WHAT THE TASK ASKS
Once the line containing "609x520 pixels." is found in the entries below, restate it and each following line word for word, stopping after the line containing "The image size is (1040, 807).".

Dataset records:
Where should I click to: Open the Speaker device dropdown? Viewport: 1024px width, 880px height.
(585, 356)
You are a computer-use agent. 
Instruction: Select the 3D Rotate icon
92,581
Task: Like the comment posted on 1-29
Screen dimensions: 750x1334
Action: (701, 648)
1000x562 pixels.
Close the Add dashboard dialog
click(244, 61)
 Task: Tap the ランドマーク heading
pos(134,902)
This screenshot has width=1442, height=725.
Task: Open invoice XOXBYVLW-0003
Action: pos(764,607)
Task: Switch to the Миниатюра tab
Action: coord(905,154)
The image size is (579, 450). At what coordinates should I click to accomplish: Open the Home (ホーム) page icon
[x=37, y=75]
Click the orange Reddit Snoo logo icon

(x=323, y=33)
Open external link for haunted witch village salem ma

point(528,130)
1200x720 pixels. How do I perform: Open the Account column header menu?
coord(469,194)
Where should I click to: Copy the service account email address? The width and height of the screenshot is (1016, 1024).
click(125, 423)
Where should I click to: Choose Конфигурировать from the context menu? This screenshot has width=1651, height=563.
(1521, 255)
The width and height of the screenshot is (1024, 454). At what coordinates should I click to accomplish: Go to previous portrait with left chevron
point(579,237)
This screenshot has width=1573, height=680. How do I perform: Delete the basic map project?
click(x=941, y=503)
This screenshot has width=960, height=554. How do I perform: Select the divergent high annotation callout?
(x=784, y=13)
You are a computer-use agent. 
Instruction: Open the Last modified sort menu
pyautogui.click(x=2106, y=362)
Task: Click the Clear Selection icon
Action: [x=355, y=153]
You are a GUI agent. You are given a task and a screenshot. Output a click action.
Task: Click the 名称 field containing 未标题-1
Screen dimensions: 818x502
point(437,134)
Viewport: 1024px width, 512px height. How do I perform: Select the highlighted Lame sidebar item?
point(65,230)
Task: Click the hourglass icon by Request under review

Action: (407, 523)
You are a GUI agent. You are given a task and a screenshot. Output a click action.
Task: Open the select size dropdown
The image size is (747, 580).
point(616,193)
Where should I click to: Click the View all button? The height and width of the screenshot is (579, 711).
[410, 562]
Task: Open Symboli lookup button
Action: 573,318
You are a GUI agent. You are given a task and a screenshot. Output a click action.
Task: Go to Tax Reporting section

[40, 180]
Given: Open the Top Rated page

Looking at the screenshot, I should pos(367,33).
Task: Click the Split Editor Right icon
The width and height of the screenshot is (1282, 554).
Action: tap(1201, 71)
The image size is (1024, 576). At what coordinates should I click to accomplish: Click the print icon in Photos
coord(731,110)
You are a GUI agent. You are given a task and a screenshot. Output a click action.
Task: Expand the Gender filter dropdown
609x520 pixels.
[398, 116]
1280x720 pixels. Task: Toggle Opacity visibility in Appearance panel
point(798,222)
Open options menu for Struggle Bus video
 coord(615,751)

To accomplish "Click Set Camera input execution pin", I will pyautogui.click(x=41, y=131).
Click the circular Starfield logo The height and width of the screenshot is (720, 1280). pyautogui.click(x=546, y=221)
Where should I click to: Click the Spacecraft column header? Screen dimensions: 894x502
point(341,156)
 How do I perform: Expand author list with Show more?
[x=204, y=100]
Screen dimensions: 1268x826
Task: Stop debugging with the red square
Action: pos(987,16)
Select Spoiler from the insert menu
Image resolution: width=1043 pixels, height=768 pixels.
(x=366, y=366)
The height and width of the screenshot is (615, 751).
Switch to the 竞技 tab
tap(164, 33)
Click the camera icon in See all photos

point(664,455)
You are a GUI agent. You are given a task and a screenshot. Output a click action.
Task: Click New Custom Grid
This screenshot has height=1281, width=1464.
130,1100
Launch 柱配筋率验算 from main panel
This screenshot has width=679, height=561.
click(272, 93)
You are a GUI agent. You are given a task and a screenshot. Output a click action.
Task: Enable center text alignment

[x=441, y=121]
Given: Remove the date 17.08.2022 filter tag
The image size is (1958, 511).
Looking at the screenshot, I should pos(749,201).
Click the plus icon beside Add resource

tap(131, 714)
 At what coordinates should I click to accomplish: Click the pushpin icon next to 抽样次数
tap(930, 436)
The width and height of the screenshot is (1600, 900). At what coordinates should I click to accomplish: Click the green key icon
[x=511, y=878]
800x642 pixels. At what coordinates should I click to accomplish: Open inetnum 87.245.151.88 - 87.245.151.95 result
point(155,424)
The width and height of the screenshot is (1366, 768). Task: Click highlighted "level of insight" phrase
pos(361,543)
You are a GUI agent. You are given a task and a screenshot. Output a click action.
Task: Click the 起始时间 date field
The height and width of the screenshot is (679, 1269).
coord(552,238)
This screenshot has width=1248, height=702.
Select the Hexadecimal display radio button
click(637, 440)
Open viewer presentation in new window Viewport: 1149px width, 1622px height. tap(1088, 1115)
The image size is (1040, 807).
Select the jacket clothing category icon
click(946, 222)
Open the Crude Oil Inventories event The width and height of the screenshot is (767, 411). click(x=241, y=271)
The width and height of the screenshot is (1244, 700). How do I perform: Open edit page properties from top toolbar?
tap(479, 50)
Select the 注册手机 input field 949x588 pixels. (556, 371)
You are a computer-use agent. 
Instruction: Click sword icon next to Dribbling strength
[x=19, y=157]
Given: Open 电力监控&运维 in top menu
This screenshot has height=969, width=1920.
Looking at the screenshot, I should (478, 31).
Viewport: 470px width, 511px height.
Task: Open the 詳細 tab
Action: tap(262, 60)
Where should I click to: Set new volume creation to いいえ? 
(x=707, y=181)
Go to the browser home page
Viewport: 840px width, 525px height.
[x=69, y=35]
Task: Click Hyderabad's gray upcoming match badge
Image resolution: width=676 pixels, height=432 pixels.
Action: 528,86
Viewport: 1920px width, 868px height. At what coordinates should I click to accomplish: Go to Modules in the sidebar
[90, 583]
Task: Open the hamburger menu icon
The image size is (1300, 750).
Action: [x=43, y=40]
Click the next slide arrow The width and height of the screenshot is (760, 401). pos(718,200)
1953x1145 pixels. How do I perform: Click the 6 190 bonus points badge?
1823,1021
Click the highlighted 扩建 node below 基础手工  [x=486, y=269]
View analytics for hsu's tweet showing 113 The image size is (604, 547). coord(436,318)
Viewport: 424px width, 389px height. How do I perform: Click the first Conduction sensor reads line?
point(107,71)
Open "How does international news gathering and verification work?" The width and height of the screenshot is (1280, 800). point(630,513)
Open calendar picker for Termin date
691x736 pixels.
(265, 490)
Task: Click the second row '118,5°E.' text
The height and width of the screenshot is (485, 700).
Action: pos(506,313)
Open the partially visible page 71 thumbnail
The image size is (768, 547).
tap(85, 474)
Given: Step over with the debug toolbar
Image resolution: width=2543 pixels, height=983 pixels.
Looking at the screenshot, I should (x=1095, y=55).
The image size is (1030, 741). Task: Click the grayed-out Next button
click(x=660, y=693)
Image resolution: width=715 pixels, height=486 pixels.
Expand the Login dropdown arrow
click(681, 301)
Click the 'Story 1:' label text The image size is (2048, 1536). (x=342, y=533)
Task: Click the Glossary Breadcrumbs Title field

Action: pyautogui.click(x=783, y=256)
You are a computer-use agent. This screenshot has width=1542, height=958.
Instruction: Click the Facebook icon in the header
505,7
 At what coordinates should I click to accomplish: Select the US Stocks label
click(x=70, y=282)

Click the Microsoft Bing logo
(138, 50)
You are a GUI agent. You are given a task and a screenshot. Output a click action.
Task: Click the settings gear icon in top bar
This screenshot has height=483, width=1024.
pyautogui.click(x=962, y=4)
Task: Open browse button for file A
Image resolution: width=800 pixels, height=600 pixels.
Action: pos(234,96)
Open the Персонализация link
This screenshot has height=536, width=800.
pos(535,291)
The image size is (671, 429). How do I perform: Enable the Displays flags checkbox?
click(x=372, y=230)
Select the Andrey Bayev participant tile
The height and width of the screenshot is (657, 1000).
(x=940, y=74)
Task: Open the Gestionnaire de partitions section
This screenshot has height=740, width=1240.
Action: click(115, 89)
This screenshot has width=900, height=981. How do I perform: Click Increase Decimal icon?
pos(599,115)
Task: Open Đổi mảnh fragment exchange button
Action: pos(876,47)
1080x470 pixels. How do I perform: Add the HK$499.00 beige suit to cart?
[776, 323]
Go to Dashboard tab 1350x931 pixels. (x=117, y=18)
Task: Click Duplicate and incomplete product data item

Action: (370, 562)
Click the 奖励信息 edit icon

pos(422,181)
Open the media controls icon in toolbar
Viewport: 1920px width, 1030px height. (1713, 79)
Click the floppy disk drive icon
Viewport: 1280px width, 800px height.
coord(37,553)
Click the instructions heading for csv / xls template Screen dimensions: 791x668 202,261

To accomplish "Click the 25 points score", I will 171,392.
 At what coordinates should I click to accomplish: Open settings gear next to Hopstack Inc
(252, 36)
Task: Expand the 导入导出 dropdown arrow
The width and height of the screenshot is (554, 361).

YOUR RESPONSE
609x520 pixels.
[398, 116]
1280x720 pixels. Task: Toggle Opacity visibility in Appearance panel
point(798,222)
Open options menu for Struggle Bus video
 coord(615,751)

To accomplish "Click Set Camera input execution pin", I will pyautogui.click(x=41, y=131).
Click the circular Starfield logo The height and width of the screenshot is (720, 1280). pyautogui.click(x=546, y=221)
Where should I click to: Click the Spacecraft column header? Screen dimensions: 894x502
point(341,156)
 How do I perform: Expand author list with Show more?
[x=204, y=100]
Screen dimensions: 1268x826
Task: Stop debugging with the red square
Action: pos(987,16)
Select Spoiler from the insert menu
Image resolution: width=1043 pixels, height=768 pixels.
(x=366, y=366)
The height and width of the screenshot is (615, 751).
Switch to the 竞技 tab
tap(164, 33)
Click the camera icon in See all photos

point(664,455)
You are a GUI agent. You are given a task and a screenshot. Output a click action.
Task: Click New Custom Grid
This screenshot has height=1281, width=1464.
130,1100
Launch 柱配筋率验算 from main panel
This screenshot has width=679, height=561.
click(272, 93)
You are a GUI agent. You are given a task and a screenshot. Output a click action.
Task: Enable center text alignment

[x=441, y=121]
Given: Remove the date 17.08.2022 filter tag
The image size is (1958, 511).
Looking at the screenshot, I should pos(749,201).
Click the plus icon beside Add resource

tap(131, 714)
 At what coordinates should I click to accomplish: Click the pushpin icon next to 抽样次数
tap(930, 436)
The width and height of the screenshot is (1600, 900). At what coordinates should I click to accomplish: Click the green key icon
[x=511, y=878]
800x642 pixels. At what coordinates should I click to accomplish: Open inetnum 87.245.151.88 - 87.245.151.95 result
point(155,424)
The width and height of the screenshot is (1366, 768). Task: Click highlighted "level of insight" phrase
pos(361,543)
You are a GUI agent. You are given a task and a screenshot. Output a click action.
Task: Click the 起始时间 date field
The height and width of the screenshot is (679, 1269).
coord(552,238)
This screenshot has width=1248, height=702.
Select the Hexadecimal display radio button
click(637, 440)
Open viewer presentation in new window Viewport: 1149px width, 1622px height. tap(1088, 1115)
The image size is (1040, 807).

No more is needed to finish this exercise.